-- Data for the task follows --

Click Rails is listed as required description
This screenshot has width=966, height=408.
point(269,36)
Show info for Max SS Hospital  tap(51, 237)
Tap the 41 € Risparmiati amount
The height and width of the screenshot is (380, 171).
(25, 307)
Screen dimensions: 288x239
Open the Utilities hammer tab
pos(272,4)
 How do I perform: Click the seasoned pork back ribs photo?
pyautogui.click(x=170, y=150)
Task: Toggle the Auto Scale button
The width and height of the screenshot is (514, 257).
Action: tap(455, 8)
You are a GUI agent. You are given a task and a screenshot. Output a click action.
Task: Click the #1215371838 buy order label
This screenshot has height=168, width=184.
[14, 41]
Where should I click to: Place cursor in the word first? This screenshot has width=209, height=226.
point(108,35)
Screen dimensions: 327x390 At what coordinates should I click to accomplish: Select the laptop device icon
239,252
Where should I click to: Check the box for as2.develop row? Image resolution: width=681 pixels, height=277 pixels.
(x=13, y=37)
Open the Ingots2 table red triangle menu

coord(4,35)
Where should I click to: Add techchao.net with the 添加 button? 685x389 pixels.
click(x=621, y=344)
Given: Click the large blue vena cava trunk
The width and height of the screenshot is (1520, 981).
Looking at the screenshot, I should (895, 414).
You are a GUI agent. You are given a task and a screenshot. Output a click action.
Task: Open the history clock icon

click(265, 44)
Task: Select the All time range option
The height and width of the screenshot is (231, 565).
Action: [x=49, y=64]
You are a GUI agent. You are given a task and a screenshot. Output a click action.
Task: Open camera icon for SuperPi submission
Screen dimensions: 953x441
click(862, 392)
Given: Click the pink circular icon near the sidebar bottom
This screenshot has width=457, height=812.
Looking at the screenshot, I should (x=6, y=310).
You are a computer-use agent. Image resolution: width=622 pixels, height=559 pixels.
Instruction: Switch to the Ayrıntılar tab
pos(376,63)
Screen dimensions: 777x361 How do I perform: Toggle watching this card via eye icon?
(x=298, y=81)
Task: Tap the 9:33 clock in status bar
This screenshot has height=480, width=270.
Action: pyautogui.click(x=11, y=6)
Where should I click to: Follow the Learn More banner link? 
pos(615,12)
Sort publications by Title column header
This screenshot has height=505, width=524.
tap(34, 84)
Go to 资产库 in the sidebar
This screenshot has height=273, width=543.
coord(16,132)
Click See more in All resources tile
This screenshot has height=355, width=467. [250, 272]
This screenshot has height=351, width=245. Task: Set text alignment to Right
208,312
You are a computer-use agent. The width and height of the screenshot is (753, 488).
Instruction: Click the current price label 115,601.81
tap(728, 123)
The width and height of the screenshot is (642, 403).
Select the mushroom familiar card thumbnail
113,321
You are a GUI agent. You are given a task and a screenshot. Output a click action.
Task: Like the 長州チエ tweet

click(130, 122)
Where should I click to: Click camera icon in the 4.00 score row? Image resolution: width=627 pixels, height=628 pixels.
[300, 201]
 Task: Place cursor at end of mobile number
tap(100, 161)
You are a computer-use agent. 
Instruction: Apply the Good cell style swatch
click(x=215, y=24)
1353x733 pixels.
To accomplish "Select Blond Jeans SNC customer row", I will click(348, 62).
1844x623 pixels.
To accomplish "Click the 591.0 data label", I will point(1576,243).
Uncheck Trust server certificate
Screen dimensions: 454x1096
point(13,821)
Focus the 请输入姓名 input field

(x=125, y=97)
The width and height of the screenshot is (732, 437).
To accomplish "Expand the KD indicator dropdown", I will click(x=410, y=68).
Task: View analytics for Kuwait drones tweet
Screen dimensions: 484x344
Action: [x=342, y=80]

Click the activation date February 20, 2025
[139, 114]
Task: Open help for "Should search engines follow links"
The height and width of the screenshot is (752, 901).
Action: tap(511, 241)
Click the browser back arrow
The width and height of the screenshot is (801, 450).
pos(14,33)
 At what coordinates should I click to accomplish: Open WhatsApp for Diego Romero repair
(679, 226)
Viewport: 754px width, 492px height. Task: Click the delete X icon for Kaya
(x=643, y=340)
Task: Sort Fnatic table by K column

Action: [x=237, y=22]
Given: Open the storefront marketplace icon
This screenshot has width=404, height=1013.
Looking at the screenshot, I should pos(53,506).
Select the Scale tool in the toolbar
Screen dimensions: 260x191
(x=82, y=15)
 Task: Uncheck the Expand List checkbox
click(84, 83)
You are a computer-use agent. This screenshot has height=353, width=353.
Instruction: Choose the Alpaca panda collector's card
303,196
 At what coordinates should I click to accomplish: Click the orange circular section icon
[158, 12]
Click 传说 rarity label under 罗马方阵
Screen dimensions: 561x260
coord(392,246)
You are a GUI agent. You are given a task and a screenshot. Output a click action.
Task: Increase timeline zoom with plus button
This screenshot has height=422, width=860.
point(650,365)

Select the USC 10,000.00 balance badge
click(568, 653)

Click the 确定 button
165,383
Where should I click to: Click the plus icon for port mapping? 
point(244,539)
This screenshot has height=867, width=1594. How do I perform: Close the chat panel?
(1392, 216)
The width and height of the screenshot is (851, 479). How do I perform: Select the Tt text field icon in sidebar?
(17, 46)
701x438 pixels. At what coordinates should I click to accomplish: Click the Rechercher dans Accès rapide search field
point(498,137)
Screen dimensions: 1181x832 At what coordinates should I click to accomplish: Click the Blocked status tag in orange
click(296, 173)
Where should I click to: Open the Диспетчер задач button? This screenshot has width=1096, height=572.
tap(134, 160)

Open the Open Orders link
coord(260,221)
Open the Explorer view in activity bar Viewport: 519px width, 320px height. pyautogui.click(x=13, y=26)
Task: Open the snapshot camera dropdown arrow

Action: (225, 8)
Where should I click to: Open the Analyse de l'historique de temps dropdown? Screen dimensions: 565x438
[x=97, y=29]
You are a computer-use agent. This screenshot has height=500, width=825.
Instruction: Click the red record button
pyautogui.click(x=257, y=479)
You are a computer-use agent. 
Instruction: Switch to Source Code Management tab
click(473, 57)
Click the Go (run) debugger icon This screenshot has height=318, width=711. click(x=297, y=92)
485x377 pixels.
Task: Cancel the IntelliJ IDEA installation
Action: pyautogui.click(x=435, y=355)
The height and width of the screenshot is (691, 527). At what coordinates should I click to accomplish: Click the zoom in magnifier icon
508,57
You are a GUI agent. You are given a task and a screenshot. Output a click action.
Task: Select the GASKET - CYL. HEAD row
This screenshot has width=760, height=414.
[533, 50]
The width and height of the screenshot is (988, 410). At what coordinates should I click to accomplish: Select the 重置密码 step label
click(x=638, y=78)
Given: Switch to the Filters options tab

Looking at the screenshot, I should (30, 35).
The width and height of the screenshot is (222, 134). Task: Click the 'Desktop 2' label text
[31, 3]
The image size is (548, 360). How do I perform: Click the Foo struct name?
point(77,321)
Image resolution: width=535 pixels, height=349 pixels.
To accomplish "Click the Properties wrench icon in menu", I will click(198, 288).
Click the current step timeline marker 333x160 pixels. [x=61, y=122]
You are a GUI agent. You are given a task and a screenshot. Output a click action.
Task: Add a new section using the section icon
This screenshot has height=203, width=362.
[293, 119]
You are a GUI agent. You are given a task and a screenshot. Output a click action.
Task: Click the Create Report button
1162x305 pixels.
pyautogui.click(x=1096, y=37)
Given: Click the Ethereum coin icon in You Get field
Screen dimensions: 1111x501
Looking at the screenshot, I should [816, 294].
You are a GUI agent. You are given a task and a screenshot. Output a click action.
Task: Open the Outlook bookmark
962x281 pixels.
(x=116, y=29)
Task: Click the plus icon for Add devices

-- Data for the task concluded --

What to produce –
Copy out the lines above exactly, beginning at the one that contains "Screen dimensions: 953x441" and ending at the one that contains "Uncheck Trust server certificate".

Expected output –
Screen dimensions: 953x441
click(862, 392)
Given: Click the pink circular icon near the sidebar bottom
This screenshot has width=457, height=812.
Looking at the screenshot, I should (x=6, y=310).
You are a computer-use agent. Image resolution: width=622 pixels, height=559 pixels.
Instruction: Switch to the Ayrıntılar tab
pos(376,63)
Screen dimensions: 777x361 How do I perform: Toggle watching this card via eye icon?
(x=298, y=81)
Task: Tap the 9:33 clock in status bar
This screenshot has height=480, width=270.
Action: pyautogui.click(x=11, y=6)
Where should I click to: Follow the Learn More banner link? 
pos(615,12)
Sort publications by Title column header
This screenshot has height=505, width=524.
tap(34, 84)
Go to 资产库 in the sidebar
This screenshot has height=273, width=543.
coord(16,132)
Click See more in All resources tile
This screenshot has height=355, width=467. [250, 272]
This screenshot has height=351, width=245. Task: Set text alignment to Right
208,312
You are a computer-use agent. The width and height of the screenshot is (753, 488).
Instruction: Click the current price label 115,601.81
tap(728, 123)
The width and height of the screenshot is (642, 403).
Select the mushroom familiar card thumbnail
113,321
You are a GUI agent. You are given a task and a screenshot. Output a click action.
Task: Like the 長州チエ tweet

click(130, 122)
Where should I click to: Click camera icon in the 4.00 score row? Image resolution: width=627 pixels, height=628 pixels.
[300, 201]
 Task: Place cursor at end of mobile number
tap(100, 161)
You are a computer-use agent. 
Instruction: Apply the Good cell style swatch
click(x=215, y=24)
1353x733 pixels.
To accomplish "Select Blond Jeans SNC customer row", I will click(348, 62).
1844x623 pixels.
To accomplish "Click the 591.0 data label", I will point(1576,243).
Uncheck Trust server certificate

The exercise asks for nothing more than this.